Word and element pointing items
+-------+

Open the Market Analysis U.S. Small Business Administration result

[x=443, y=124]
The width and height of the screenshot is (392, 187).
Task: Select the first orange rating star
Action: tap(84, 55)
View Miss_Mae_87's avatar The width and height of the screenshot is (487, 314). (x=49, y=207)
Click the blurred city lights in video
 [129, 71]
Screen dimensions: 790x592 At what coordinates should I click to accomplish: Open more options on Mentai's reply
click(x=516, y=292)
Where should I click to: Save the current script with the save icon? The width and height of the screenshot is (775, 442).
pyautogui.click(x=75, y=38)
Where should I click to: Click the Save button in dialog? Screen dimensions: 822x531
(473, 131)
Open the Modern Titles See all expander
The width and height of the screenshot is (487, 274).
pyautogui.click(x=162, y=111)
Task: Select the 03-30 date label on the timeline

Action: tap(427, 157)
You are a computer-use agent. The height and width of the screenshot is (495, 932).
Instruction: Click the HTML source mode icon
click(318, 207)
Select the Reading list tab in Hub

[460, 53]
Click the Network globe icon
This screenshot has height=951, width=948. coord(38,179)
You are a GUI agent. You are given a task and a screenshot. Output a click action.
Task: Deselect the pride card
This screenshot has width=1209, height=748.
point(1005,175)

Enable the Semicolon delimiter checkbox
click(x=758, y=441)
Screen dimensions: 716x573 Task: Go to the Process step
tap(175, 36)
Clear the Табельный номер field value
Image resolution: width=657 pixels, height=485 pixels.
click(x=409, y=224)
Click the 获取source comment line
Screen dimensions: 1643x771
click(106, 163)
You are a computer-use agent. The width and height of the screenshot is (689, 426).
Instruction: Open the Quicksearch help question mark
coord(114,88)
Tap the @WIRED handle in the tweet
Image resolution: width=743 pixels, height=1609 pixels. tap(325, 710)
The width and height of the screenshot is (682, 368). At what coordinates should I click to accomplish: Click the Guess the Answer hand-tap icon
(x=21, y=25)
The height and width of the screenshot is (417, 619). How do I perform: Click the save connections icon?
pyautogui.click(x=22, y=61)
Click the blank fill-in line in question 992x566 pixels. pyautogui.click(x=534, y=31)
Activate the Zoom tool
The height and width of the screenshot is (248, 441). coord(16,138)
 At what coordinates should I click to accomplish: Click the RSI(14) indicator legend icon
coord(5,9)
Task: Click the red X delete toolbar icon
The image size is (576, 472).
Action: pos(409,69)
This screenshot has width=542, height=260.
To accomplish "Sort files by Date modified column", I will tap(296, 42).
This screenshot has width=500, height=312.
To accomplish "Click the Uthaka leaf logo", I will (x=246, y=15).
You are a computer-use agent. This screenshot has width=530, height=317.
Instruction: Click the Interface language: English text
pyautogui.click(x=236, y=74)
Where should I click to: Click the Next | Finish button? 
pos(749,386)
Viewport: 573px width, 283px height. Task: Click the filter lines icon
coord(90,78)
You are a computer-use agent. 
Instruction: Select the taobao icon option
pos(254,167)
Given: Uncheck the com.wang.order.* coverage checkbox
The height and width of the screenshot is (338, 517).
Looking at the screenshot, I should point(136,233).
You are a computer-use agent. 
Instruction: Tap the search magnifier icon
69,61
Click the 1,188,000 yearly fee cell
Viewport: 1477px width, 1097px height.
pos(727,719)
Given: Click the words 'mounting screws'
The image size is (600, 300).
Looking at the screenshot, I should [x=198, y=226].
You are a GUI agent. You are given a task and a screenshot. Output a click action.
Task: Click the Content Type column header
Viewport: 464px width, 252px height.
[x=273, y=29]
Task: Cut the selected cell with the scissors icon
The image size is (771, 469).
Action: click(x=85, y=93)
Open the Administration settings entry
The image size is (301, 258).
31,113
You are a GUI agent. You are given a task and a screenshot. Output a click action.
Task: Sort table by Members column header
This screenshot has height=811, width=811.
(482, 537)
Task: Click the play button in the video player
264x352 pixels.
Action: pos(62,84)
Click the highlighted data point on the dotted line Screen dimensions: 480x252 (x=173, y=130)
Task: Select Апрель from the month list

+-------+

Collect every line of the items above that contains the string "pyautogui", and treat uppercase and lowercase letters as different.

### Problem solution
pyautogui.click(x=75, y=38)
pyautogui.click(x=162, y=111)
pyautogui.click(x=22, y=61)
Click the blank fill-in line in question 992x566 pixels. pyautogui.click(x=534, y=31)
pyautogui.click(x=236, y=74)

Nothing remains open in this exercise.